Stürzt die feuchte Luft auf der Nordwestseite des Sauerlandes herab entsteht der Eindruck von einem Wasserfall.

Der Nordwesten profitiert

Im nordwestlichen Sauerland scheint bei Sauerland-Föhn nordwestlich des Rothaargebirgs-Kammes oft die Sonne. Dazu ist es teilweise 10 Grad wärmer wie z.B. im nebligen Wittgenstein.

Nebelmeere und Temperatursprünge
Nebelmeere und Temperatursprünge

Der Sauerland-Föhn fällt in vielen Fällen mit einer Inversionswetterlage, d.h. einer Temperaturumkehr zwischen Berg und Tal zusammen. Auf den Bergen ist die Luft sehr trocken, während in den südöstlichen Tälern der feuchte und kalte Nebel vorherrscht. Die Folge sind weite Blicke über das „Nebelmeer“ der Medebacher Bucht, vorbei am Bollerberg bei Hesborn, und des Wittgensteiner Landes.

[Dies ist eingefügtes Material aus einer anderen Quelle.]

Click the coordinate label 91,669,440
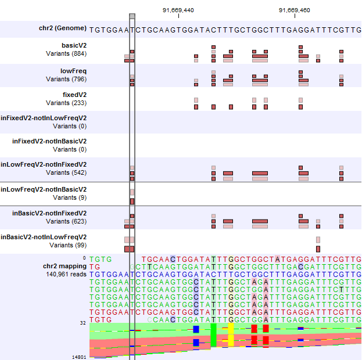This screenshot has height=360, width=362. pyautogui.click(x=178, y=10)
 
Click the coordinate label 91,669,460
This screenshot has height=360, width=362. pyautogui.click(x=295, y=10)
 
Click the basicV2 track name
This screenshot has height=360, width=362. pyautogui.click(x=74, y=45)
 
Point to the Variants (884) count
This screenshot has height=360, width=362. pyautogui.click(x=66, y=53)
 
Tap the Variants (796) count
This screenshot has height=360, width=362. pyautogui.click(x=66, y=80)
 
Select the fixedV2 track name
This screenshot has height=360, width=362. pyautogui.click(x=74, y=95)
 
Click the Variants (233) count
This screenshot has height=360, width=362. pyautogui.click(x=66, y=103)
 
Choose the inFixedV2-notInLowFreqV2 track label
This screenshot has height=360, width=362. pyautogui.click(x=44, y=118)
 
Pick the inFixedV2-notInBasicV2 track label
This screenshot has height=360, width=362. pyautogui.click(x=49, y=141)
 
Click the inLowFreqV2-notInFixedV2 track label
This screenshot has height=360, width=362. pyautogui.click(x=44, y=164)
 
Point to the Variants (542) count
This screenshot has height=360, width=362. pyautogui.click(x=66, y=172)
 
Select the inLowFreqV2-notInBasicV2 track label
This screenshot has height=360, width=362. pyautogui.click(x=44, y=189)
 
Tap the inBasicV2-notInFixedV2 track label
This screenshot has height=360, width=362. pyautogui.click(x=49, y=213)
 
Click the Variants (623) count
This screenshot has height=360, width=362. pyautogui.click(x=66, y=221)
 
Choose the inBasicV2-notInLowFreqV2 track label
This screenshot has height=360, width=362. pyautogui.click(x=44, y=237)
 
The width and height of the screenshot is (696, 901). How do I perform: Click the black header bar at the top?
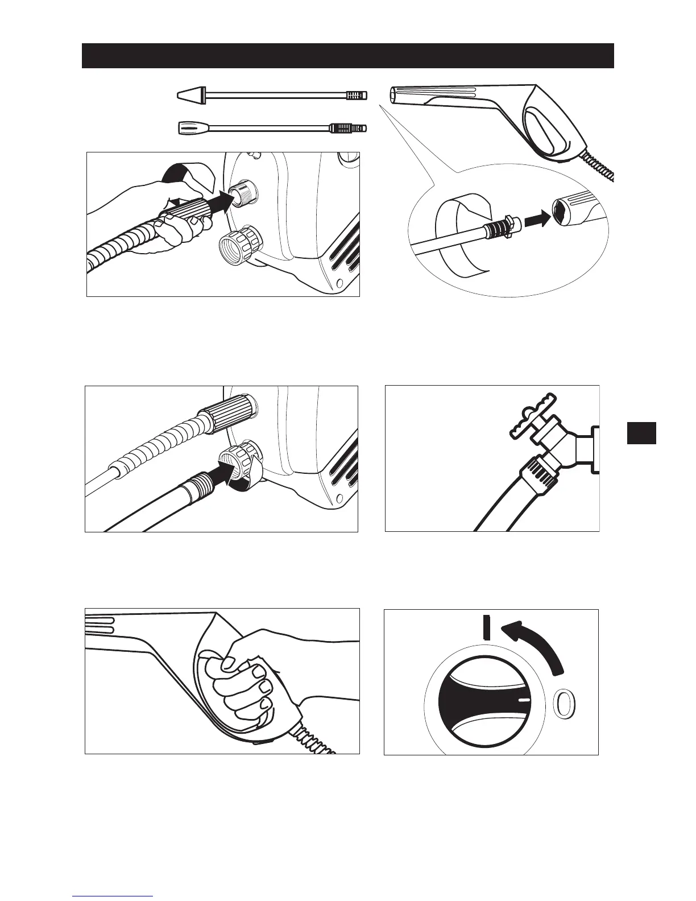347,55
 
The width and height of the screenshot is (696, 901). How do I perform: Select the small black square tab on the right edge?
641,432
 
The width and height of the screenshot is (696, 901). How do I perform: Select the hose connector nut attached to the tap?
535,472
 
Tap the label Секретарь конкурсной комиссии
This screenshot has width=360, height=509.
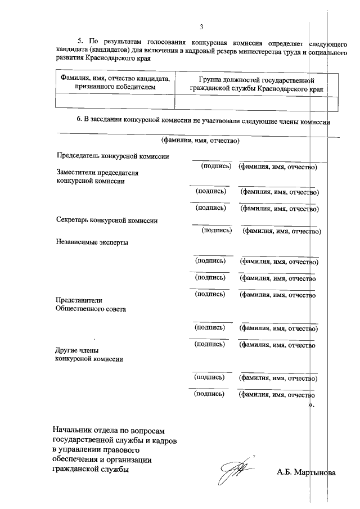(107, 220)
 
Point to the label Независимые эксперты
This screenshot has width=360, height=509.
(92, 242)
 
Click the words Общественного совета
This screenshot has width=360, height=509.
(90, 309)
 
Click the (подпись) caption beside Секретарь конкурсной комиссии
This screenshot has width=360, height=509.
(216, 230)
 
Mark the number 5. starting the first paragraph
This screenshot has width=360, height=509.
(80, 41)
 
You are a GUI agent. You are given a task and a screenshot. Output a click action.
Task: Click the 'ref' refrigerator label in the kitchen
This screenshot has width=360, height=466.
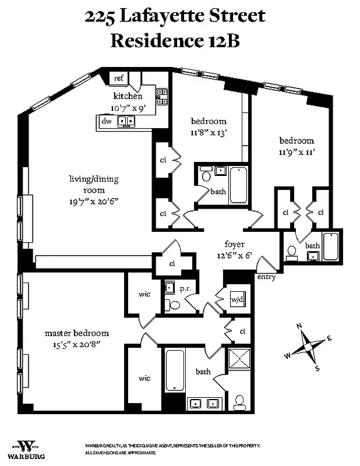(118, 78)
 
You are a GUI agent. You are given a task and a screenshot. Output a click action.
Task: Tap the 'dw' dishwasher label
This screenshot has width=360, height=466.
(107, 121)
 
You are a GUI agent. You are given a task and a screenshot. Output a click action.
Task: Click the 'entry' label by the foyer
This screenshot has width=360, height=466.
(266, 277)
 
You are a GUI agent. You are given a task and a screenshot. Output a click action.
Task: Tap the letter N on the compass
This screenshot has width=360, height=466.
(299, 326)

Je nach Mächtigkeit der feuchten Schicht schauen lediglich die höchsten Erhebungen der Gebirges heraus. Im Extremfall reichen die Blicke mehr als 100 km weit, zum Feldberg im Taunus, der Wasserkuppe in der Rhön oder sogar dem 160 km entfernten Brocken im Harz. Bewegt man sich von den Gebirgskämmen hinab nach Südosten kann es in Extremfällen passieren, dass die Temperatur innerhalb weniger Höhenmeter um rund 15°C sinkt und man so von beinahe "T-Shirt-Temperaturen" hin zu einer Winterjacke wechseln muss.